Federici presents a well formulated and logical treatise on not only the Wages for Housework Campaign, but also on revolutionary Marxist feminist political thought. The quote, “un salaire rendre notre travail visible” (Federici, 1975, p. 7) is critical to understanding how the activism of Wages for Housework and Marxist feminist political thought exist in a symbiotic relationship with each other. The above quote serves firstly as a rallying call for the Wages for Housework Campaign and for the broader feminist movement. Wages for women’s housework will not only compensate women for the labour they do to uphold the roots of society at the level of social reproduction, but it is also a strategic win for the broader movement.
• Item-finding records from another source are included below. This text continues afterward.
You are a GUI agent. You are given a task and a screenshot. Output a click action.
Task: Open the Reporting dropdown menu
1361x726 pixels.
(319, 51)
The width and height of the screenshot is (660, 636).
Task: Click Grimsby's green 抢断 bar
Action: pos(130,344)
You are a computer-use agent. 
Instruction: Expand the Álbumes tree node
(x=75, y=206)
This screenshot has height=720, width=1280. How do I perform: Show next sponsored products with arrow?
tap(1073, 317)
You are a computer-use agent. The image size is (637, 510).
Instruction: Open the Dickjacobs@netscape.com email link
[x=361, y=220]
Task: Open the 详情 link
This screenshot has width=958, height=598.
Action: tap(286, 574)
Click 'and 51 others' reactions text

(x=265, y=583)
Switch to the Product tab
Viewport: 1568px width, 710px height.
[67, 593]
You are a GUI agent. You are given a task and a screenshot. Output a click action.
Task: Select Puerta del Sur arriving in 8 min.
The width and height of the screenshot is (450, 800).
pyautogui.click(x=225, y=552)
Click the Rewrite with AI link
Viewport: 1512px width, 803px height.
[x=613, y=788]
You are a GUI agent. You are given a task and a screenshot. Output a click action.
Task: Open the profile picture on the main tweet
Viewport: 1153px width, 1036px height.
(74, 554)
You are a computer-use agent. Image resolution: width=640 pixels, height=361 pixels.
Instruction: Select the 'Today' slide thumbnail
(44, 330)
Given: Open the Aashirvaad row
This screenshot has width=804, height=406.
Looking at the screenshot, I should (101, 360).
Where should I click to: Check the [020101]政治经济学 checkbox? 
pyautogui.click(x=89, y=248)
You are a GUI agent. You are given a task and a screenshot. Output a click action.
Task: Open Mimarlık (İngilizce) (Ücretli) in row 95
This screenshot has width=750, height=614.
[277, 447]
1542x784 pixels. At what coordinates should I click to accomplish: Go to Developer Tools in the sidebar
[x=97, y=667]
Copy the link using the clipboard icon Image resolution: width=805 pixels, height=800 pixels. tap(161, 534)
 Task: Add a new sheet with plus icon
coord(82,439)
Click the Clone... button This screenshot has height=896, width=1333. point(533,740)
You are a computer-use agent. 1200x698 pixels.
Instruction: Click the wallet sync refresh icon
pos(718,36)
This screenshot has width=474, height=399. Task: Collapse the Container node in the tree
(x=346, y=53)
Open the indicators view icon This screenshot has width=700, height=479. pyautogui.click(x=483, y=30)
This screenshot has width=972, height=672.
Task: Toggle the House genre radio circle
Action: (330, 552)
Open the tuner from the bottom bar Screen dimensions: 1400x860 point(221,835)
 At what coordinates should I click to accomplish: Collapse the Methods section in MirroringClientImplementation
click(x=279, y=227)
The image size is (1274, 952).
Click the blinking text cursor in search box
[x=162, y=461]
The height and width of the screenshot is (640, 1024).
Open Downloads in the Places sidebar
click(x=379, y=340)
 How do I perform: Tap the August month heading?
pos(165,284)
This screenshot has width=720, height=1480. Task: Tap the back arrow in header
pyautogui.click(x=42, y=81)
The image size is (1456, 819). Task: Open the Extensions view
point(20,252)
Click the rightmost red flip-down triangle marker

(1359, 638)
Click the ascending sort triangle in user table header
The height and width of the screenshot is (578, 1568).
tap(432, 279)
With the recognition of housework as labour rather than innate to womanhood, feminists would gain a strong foothold in the broader labour movement, giving them a voice to speak on the inherent contradictions and exploitation which exist in capitalism. Federici’s pamphlet is an extension of Marx’s notion that the aim of philosophy and theory is not to merely interpret the world, but to use that knowledge in order to change it for the better (Marx, 1845/1978, p. 145). The phrase, “un salaire rendre notre travail visible” adheres to this need for praxis, using a combination of feminist and Marxist theory to fight for better conditions for women, and by extension the rest of humanity.

Bibliograhy

Federici, S. (1975) Salaire contre le travail ménager. In Le foyer de l’insurrection. Recueil de textes traduits et inédits sur le travail ménager, ed. Collectif L’Insoumise, 1977.

Thompson, B. (2002). Multiracial Feminism : Recasting the Chronology of Second Wave Feminism. Feminist Studies, 28(2), 337-360. https://doi.org/10.2307/3178747.

Marx, K. (1978). Theses on Feuerbach. In R. C. Tucker (Ed.), The Marx-Engels Reader (pp. 143-145). W. W. Norton & Company. (Original work published 1845).